Tesla will demonstrate the Roadster 3.0 Package with a Frisco to L.A. cruise in January (Image: Tesla Motors)

Though they came from the factory with a then-impressive 244-mile (393 kilometre) range, Tesla estimates the improvements included in the ‘Roadster 3.0 Package’ will give the tiny two-seater a 400-mile (644 km) range.

The package, available in spring of 2015, includes a lithium-ion battery pack with a 31% greater capacity than the original, an aerodynamics kit that reduces drag by 15%, low rolling resistance tires, and upgraded front wheel bearings and brakes.

Read more about the upgrades here.

In the first few months of the New Year, Tesla will perform a demonstration run from San Francisco to Los Angeles to highlight the Roadster’s increased range.


An hour in Heaven


In the summer of 2011, I was able to snag an hour of alone time behind the wheel of a Roadster 2.5 Sport, the last version of the model.

The sexy white Roadster was pure motoring bliss, and turned heads wherever it went. I’d have spirited it off into the sunset, except the PR team that handed it too me warned of a $157,000 bill in the mail if anything happened to it.

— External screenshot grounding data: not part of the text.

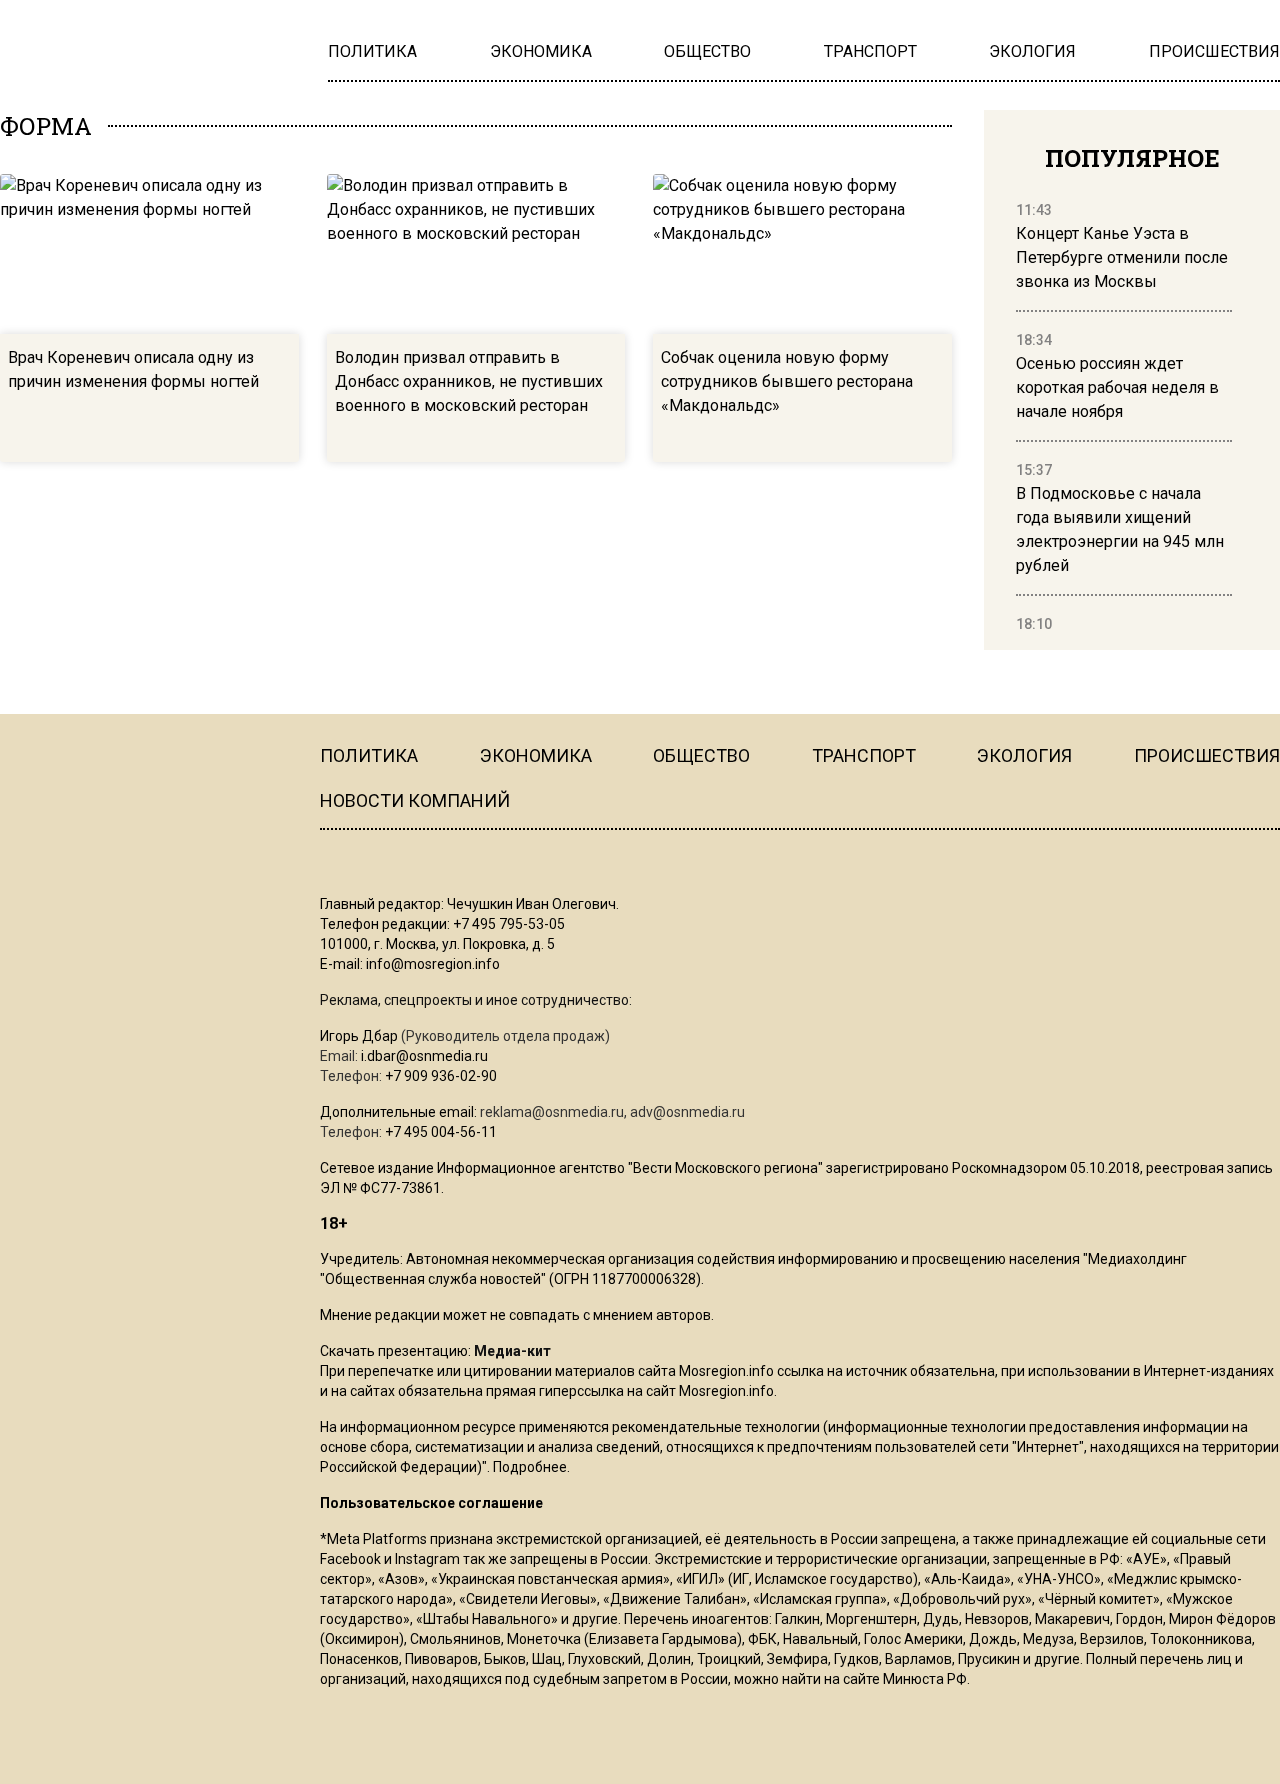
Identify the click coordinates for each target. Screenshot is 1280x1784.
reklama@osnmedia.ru (552, 1112)
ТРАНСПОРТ (864, 755)
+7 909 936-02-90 (441, 1076)
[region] (1124, 418)
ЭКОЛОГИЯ (1024, 755)
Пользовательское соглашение (431, 1503)
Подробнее (530, 1467)
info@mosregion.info (433, 964)
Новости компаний (415, 800)
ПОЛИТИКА (369, 755)
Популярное (1132, 158)
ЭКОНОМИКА (536, 755)
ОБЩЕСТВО (701, 755)
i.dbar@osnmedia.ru (424, 1056)
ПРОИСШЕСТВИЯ (1207, 755)
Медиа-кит (512, 1351)
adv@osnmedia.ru (687, 1112)
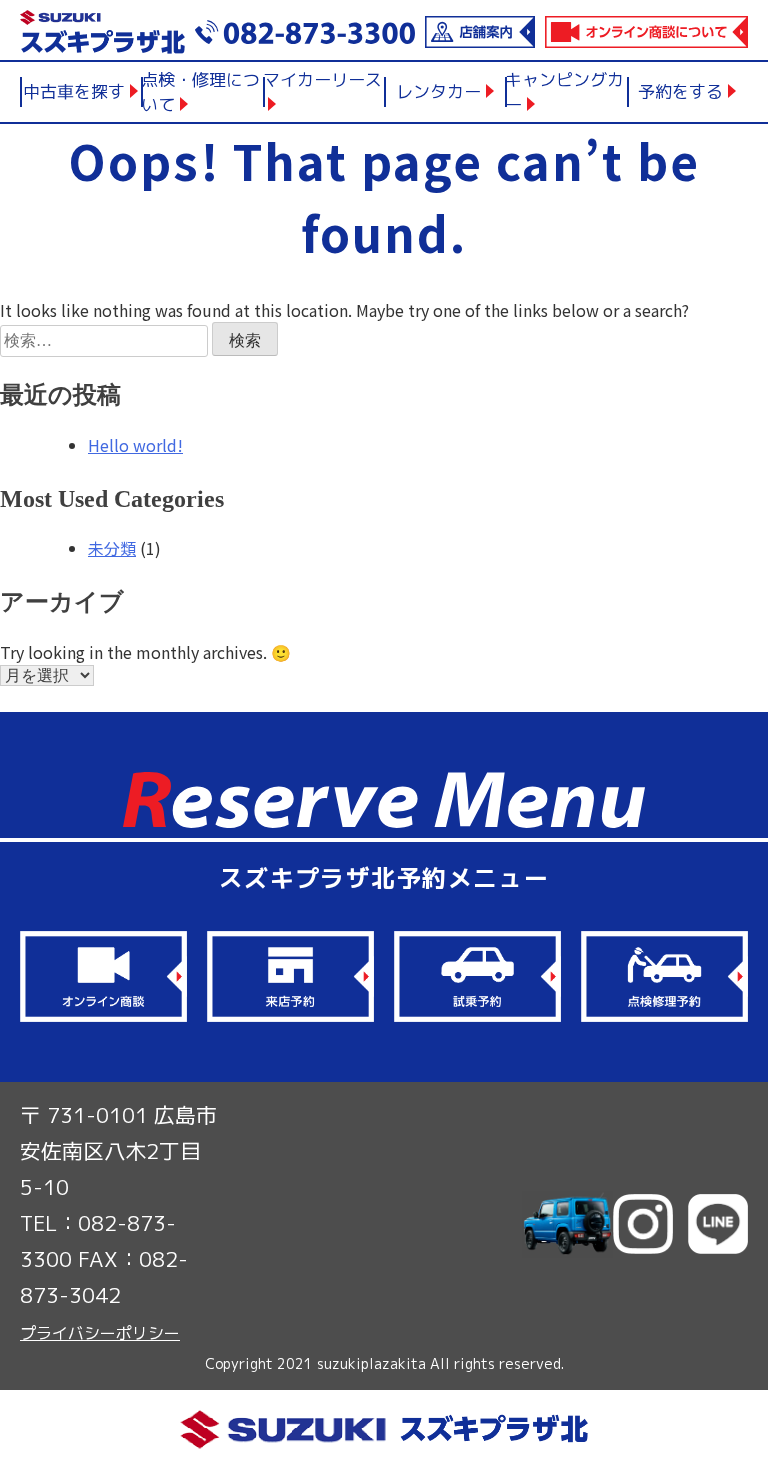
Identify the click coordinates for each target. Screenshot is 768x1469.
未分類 (112, 548)
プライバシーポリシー (100, 1333)
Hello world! (135, 445)
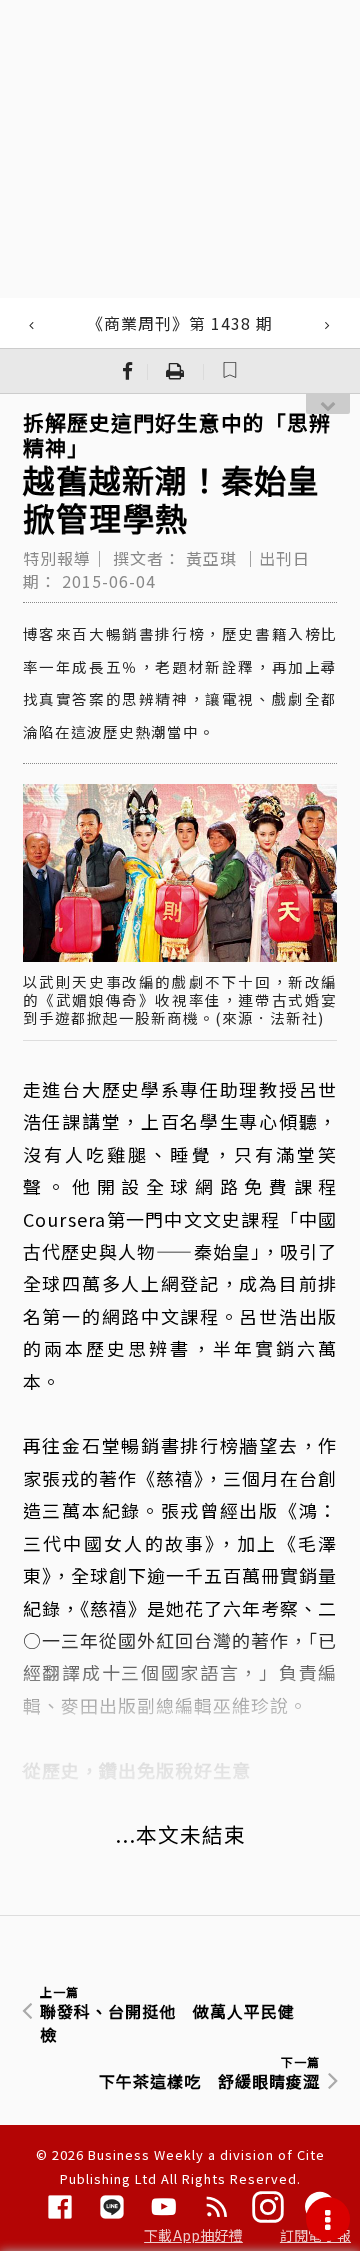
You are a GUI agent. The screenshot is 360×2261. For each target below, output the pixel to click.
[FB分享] (128, 371)
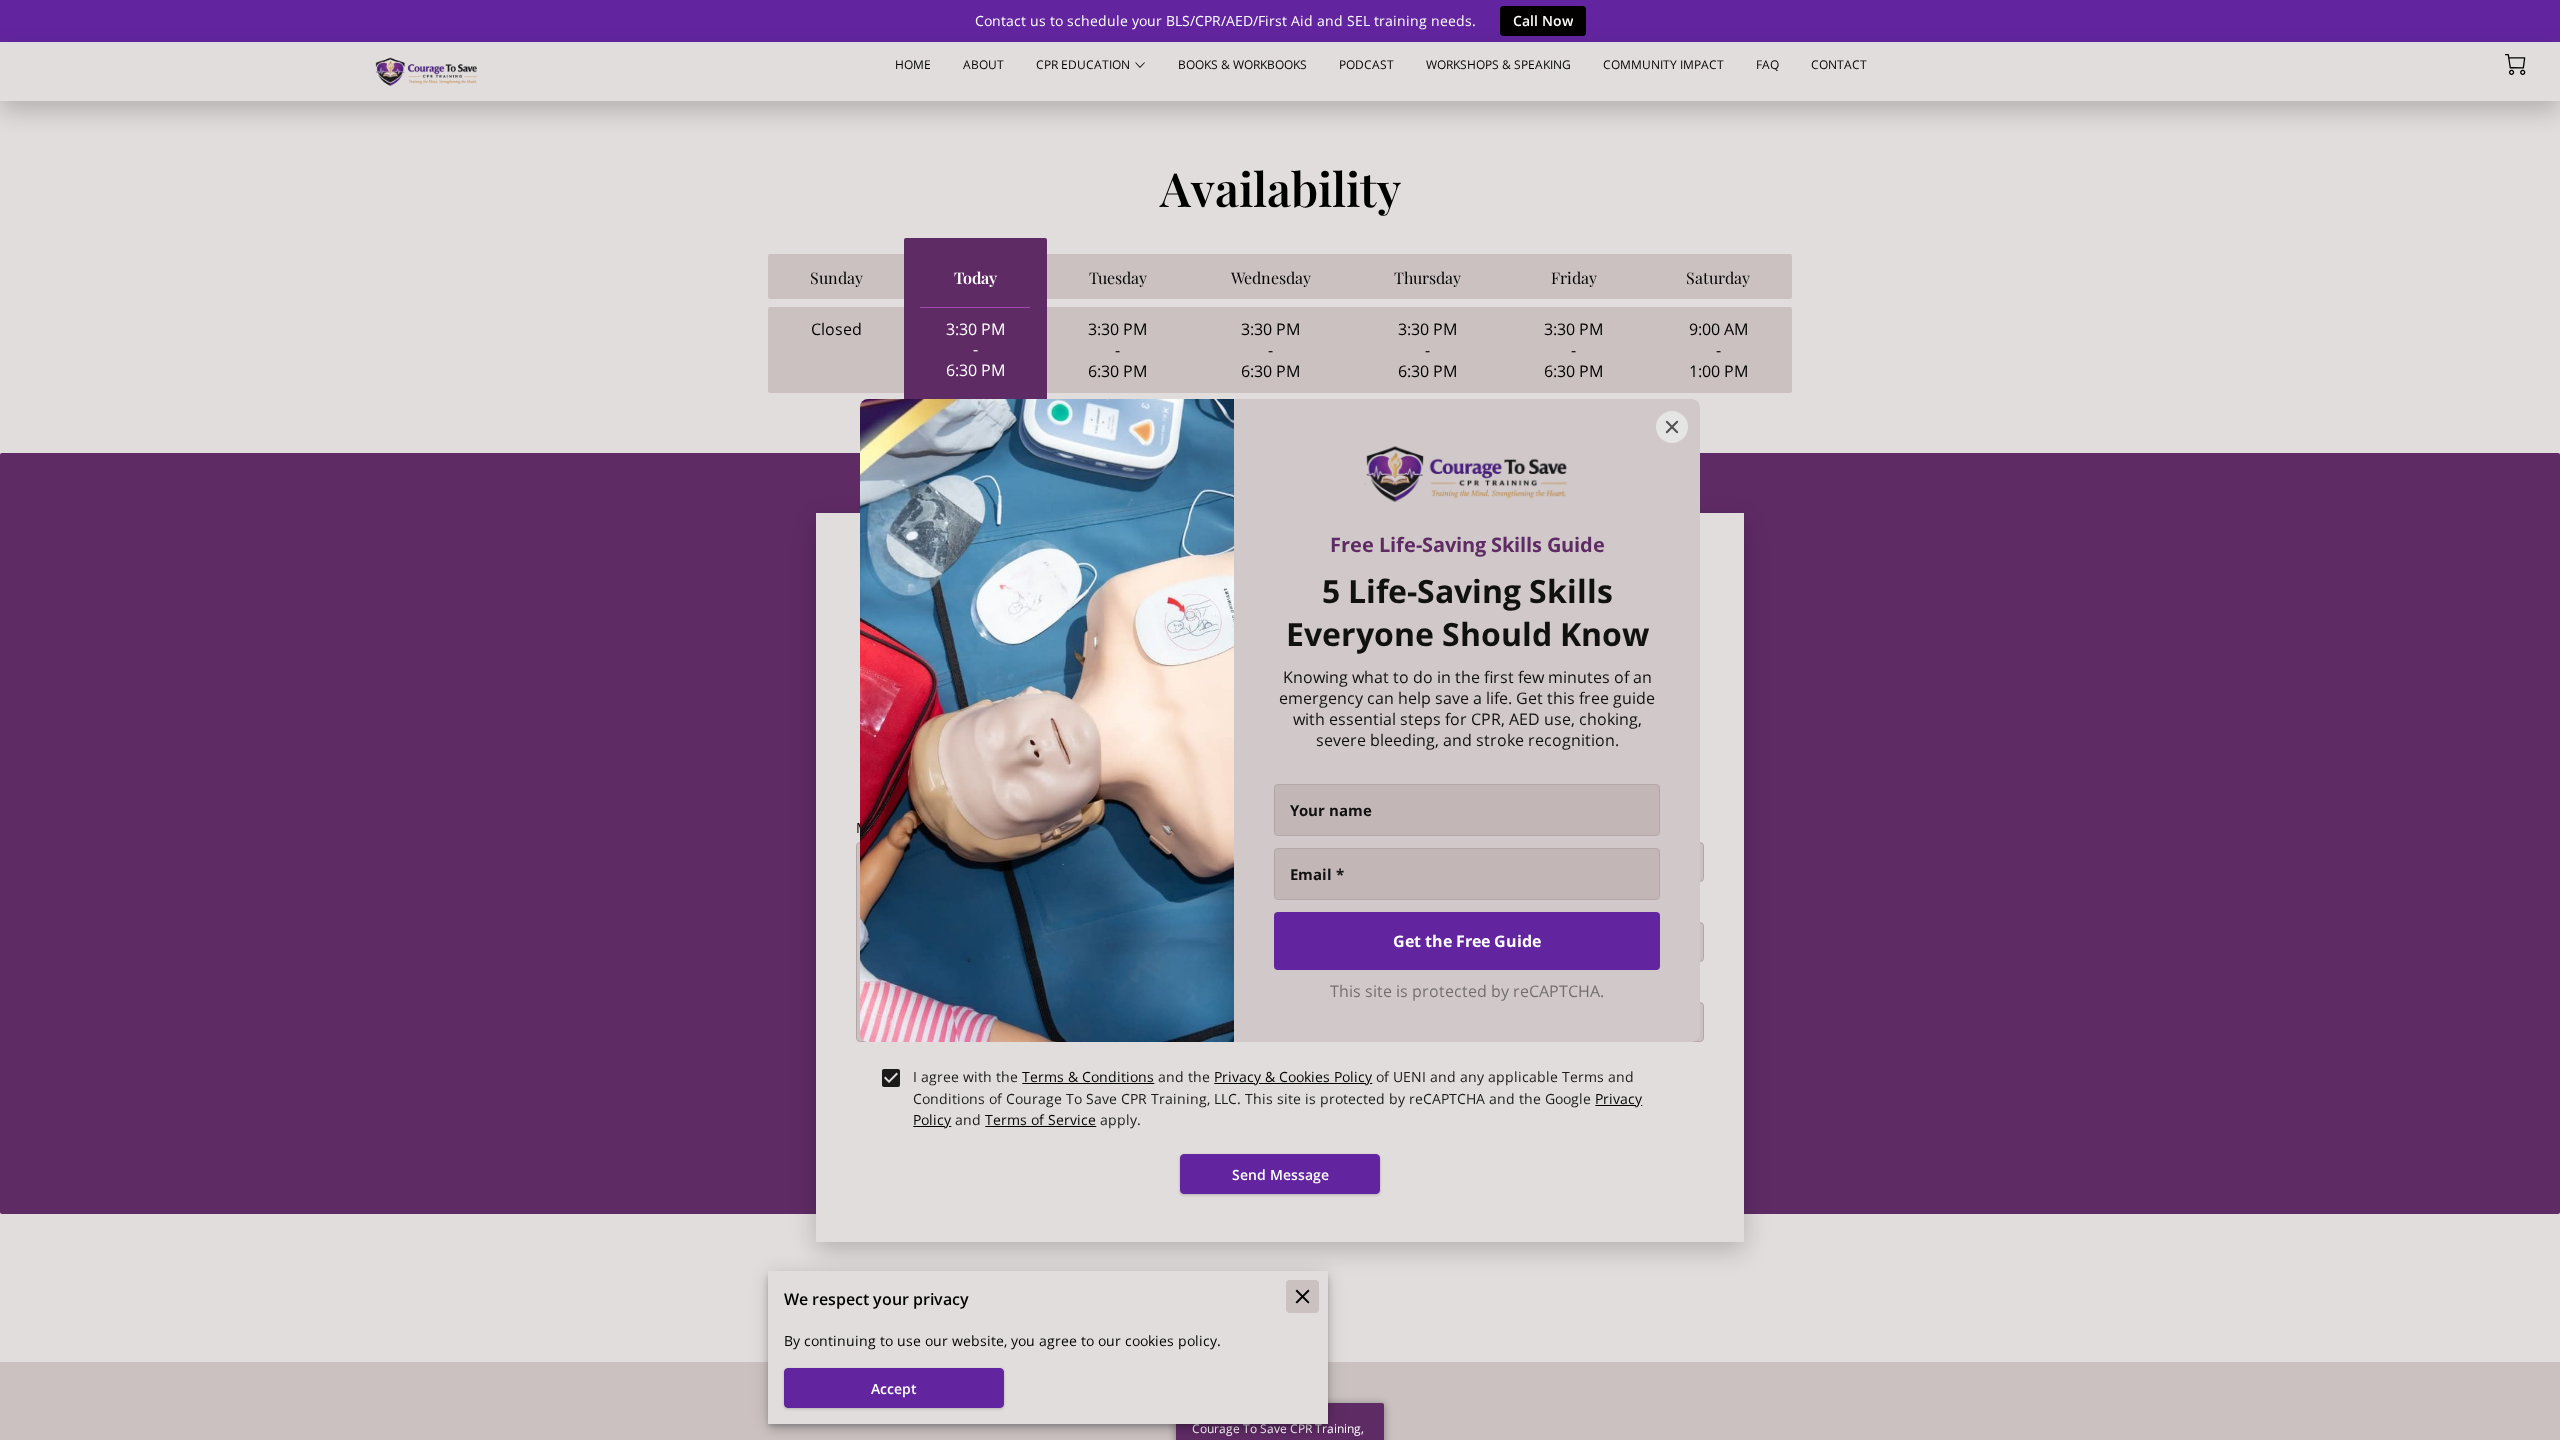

The spartan interior of the Tesla Roadster has everything you need, and nothing you don't.

The spartan interior of the Tesla Roadster has everything you need, and nothing you don’t.

Given my 6’4″ frame, getting into the Roadster could easily have been accomplished by stepping over the door sill. Once nestled inside, about a millimetre off the ground, I had to crouch a bit to get my head out of the slipstream coming over the windshield.

I was struck by the Roadster’s spartan, user-friendly interior. Gear selection was accomplished via pushbuttons, as was the parking brake, but everything else was as one would expect.

With electric sports cars being a niche oddity at the time (a trend that continues today) the driving experience was surprisingly predictable and familiar. At a stoplight, the car would creep forward when you eased up on the brake pedal, just like any automatic transmission-equipped gasoline-burner.

What wasn’t familiar was the instant burst of acceleration from the rear-mounted 288-horsepower motor. Because the motor didn’t have to worry about things like RPMs or gear ratios, its 295 foot-pounds of torque were instantly available right off the line, seamlessly doled out by a 1-speed Borg-Warner transmission.

You could say the Tesla Roadster 2.5 Sport was a 'gas' to drive. I slay me...

You could say the Tesla Roadster 2.5 Sport was a ‘gas’ to drive. I slay me…

When it was first tested by the crew at Top Gear, the resulting review declared the Roadster to be “Biblically quick” – a description that stuck in my mind over the years.

Yes, the Roadster, with its 0-60 time of 3.7 seconds, didn’t accelerate so much as it instantly attained the desired speed. A light jab at the throttle on the highway meant your 80-to-120km/h passing acceleration was accomplished, seemingly, in the blink of an eye.

Tesla’s introduction to the vehicle market in 2008 came like a brick through the plate glass window of established norms. An independent maker of all-electric performance vehicles – in America, no less? Where did this come from?

As the Big Three automakers struggled to stay alive in that tumultuous year, Tesla had provided a glimpse of an alternate future. It also showed what can happen when imagination meets a pile of capital.